DOCUMENT SEGMENT |
The Ike-Sun Park Farmers Market is a delicious oasis that appears every Saturday and Sunday near Higashi-Ikebukuro year-round. Nearly 20 vendors serve up everything from fresh organic produce to rice and chiffon cake as well as assorted pickles, freshly-made sandwiches, and artisan coffee. It is a true treasure trove of foodie delights.
According to Keisuke Watanabe, a member of the local Business Support Office, the market was founded in December 2020 to bring United Nations Sustainable Development Goals (SDGs) to life in the area. He estimates the market attracts roughly 1,000 people each weekend despite the pandemic shutdowns. At ten tents long and four tens wide the market is an impromptu covered shopping street where guests and vendors can gather rain or shine.
Kiyoshi Tonegawa of PiyoPiyo Farm in Saitama Prefecture is one of several organic farmers present each weekend. He began farming eleven years ago while feeling dissatisfied with his life as an academic. He started working on his father’s hobby farm while he figured things out and discovered his calling. Tonegawa comes bearing the bounty of each season such as zucchini and patty pan squash in early summer and kale, squash, and hearty greens as temperatures cool. Fresh and dried herbs dot the table here and there, and his unique blend of flowers and herbs for tea is nearly irresistible.

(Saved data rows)
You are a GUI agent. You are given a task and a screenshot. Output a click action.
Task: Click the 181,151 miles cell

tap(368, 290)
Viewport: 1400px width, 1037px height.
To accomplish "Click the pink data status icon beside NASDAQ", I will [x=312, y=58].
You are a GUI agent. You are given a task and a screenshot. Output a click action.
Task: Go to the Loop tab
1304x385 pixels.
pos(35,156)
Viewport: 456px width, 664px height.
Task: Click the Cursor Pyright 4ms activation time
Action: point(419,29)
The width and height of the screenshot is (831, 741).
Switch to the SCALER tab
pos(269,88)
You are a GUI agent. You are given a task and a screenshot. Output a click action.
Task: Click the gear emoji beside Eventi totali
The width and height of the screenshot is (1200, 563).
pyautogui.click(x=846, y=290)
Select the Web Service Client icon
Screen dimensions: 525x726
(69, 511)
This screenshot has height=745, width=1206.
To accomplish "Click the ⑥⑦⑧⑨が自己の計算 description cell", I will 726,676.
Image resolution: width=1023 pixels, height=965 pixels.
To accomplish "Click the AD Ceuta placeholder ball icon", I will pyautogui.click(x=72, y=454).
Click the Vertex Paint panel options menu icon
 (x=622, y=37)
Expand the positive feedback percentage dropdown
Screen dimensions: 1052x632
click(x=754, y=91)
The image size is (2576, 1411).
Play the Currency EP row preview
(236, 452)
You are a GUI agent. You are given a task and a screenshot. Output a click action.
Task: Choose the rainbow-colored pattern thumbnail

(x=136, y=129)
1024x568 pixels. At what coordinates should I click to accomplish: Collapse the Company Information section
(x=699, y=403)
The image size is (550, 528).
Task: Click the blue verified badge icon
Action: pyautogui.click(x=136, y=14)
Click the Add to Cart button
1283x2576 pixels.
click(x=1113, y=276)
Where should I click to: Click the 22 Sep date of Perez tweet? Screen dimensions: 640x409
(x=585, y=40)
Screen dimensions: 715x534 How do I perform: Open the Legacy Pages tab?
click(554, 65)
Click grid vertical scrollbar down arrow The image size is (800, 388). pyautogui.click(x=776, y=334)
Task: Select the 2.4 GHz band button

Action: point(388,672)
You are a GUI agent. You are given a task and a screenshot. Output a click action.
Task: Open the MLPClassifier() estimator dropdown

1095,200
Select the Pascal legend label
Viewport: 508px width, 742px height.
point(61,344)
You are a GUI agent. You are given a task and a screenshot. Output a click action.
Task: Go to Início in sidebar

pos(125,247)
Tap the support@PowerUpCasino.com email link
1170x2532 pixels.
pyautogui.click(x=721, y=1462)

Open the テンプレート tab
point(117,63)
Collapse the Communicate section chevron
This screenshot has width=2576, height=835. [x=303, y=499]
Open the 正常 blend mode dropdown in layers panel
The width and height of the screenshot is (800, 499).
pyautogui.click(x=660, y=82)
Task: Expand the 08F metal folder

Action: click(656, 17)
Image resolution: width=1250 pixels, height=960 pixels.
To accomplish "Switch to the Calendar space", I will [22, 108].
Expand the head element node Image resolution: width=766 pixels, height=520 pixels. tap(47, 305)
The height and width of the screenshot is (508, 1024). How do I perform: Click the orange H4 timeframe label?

PROBLEMS TO SOLVE |
A – Please copy the farmers market passage word for word, beginning at the words "The Ike-Sun Park" and stopping after "of foodie delights.".
B – In the farmers market passage, in what month and year was the market founded?
The rows above are separate from the farmers market passage.

SOLUTIONS FOR EACH TASK |
A –
The Ike-Sun Park Farmers Market is a delicious oasis that appears every Saturday and Sunday near Higashi-Ikebukuro year-round. Nearly 20 vendors serve up everything from fresh organic produce to rice and chiffon cake as well as assorted pickles, freshly-made sandwiches, and artisan coffee. It is a true treasure trove of foodie delights.

B – December 2020